I have a DataFrame with 57 columns. Columns 1 through 21 are dimensions. 22 through 57 are metrics. Column 1 is a date column. Column 21 is a bad column that is causing me to have duplicative data.
What I am looking to do is remove column 21 and then take the min of 22 to 57 when 1 through 20 are the same.
No reason to use groupby, you can just use drop and min
To remove a column 21 you can just use drop on the relevant column, removing it by name:
df.drop(columns="column_21_name", inplace=True)
To a select a minimum between several columns you can use min:
df["min_column"] = df.iloc[:, 22:57].min(axis=0)
(First I used iloc to select only relevant columns and then use the minimum omethod)
Maybe it should be 21:56 (if start indexing from 0), depends on how you counted. Just try and see if it is what you desired.
Afterwards you have in df a new column name "min_column" and you drop the rest of the relevant column (21 to 56)
P.S - Please follow StackOverflow Guidelines when publishing a question: You should say what you already try (instead of just asking) and give example of your dataframe (rather then talk generally about "column 20"). I decided to answer this time, but other community members may be less merciful.

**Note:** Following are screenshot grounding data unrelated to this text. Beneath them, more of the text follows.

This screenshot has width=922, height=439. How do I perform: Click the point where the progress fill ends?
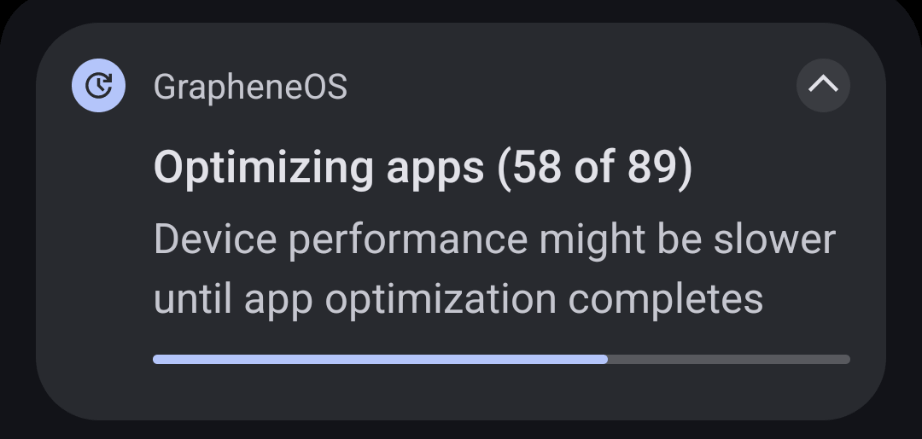point(606,359)

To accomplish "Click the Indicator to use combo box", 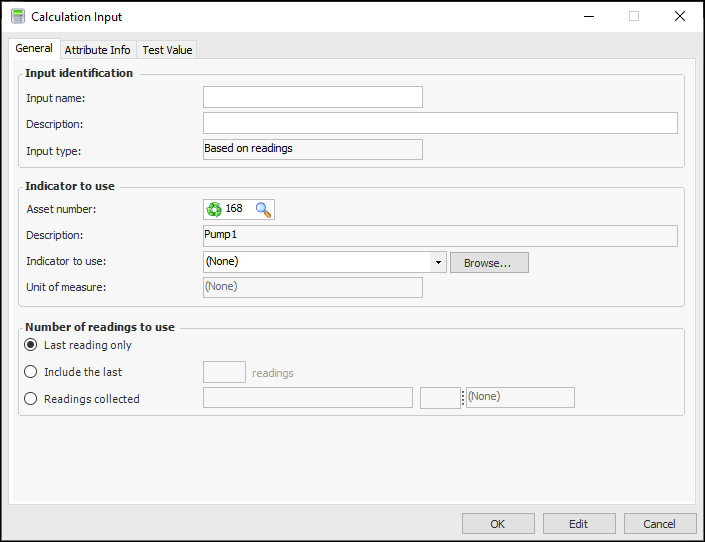I will 317,262.

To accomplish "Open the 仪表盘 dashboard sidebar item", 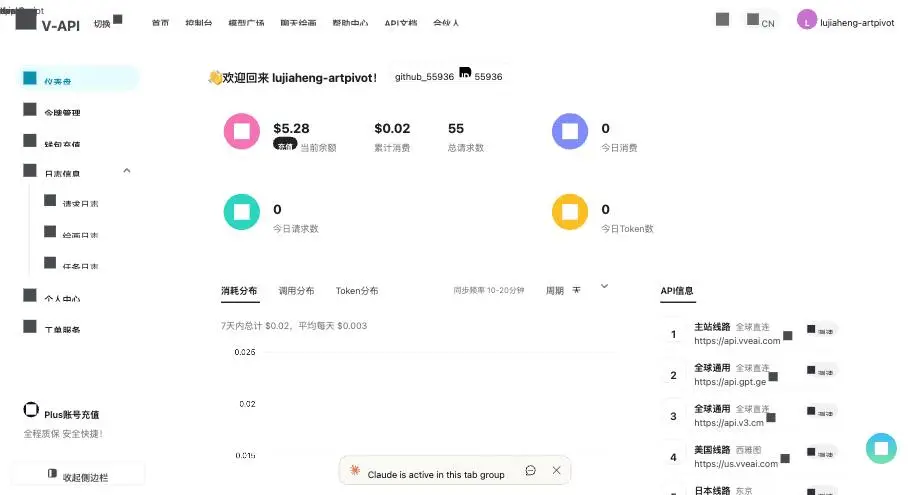I will (76, 80).
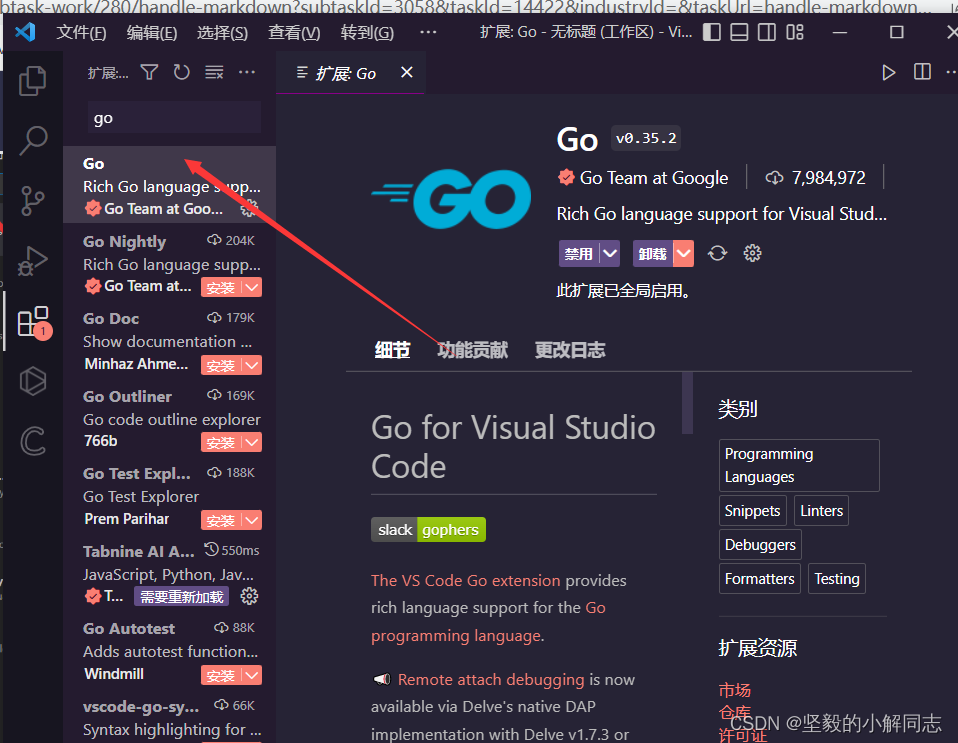The width and height of the screenshot is (958, 743).
Task: Switch to the 功能贡献 tab
Action: (474, 350)
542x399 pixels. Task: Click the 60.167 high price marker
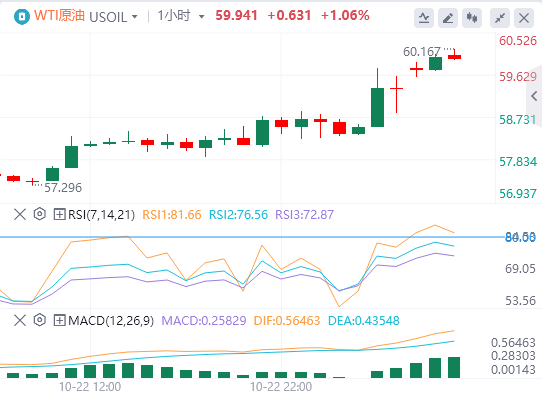point(422,52)
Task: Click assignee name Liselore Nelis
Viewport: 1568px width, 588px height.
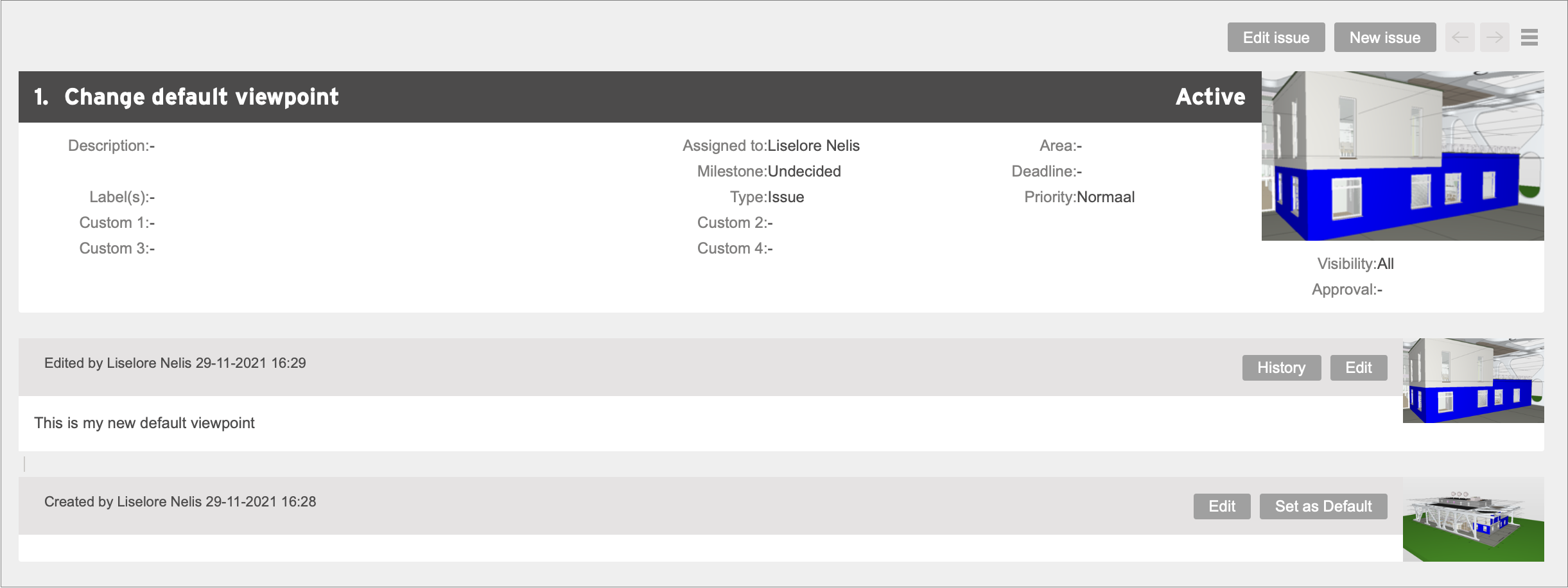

I think the following will do the trick for you. You can drop the column if you'd like (df.drop(df.columns[20], axis=1, inplace=True)), but it isn't necessary for this one calculation. Code groupbys by the first 21 columns and then takes min of columns 22 till 57 for each combination. If you decide to drop the column the iloc indexing will change. iloc[a:b] goes from a to b-1.
df.iloc[:, 21:57].groupby(df.iloc[:, :21]).min()
Just needed to drop the column and then drop duplicates. Sorry all.
df.drop(columns="lineItemBudget", inplace=True)
df.drop_duplicates(inplace=True)